**Source passage**

The preferred stock, if and when issued, may carry rights superior to those of
common stock, however, no preferred stock may be issued with rights equal or
senior to the preferred stock without the consent of a majority of the holders
of preferred stock.

         The Company considers it desirable to have preferred stock available to
provide increased flexibility in structuring possible future acquisitions and
financings and in meeting corporate needs which may arise. If opportunities
arise that would make desirable the issuance of preferred stock through either
public offering or private placements, the provisions for preferred stock in the
Company's Certificate of Incorporation would avoid the possible delay and
expense of a shareholder's meeting, except as may be required by law or
regulatory authorities. Issuance of the preferred stock could result, however,
in a series of securities outstanding that will have certain preferences with
respect to dividends and liquidation over the common stock which would result in
dilution of the income per share and net book value of the common stock.

**Data**
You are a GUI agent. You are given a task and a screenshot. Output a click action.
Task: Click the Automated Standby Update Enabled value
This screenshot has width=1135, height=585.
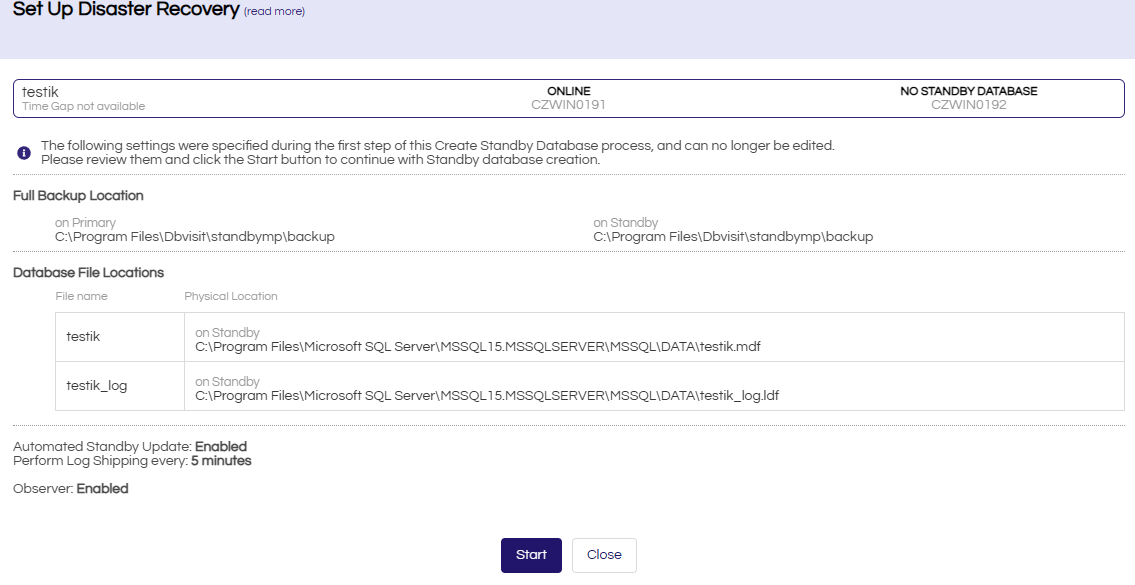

**Exercise goal**
Answer these questions using the passage on preferred stock above.
1. According to the Company, what would having preferred stock available provide increased flexibility for?
2. What would the preferred stock provisions in the Company's Certificate of Incorporation avoid?
3. Which two figures for the common stock could be diluted by issuing preferred stock?

**Completed exercise**
1. Structuring possible future acquisitions and financings, and meeting corporate needs that may arise.
2. The possible delay and expense of a shareholder's meeting, except as may be required by law or regulatory authorities.
3. The income per share and the net book value of the common stock.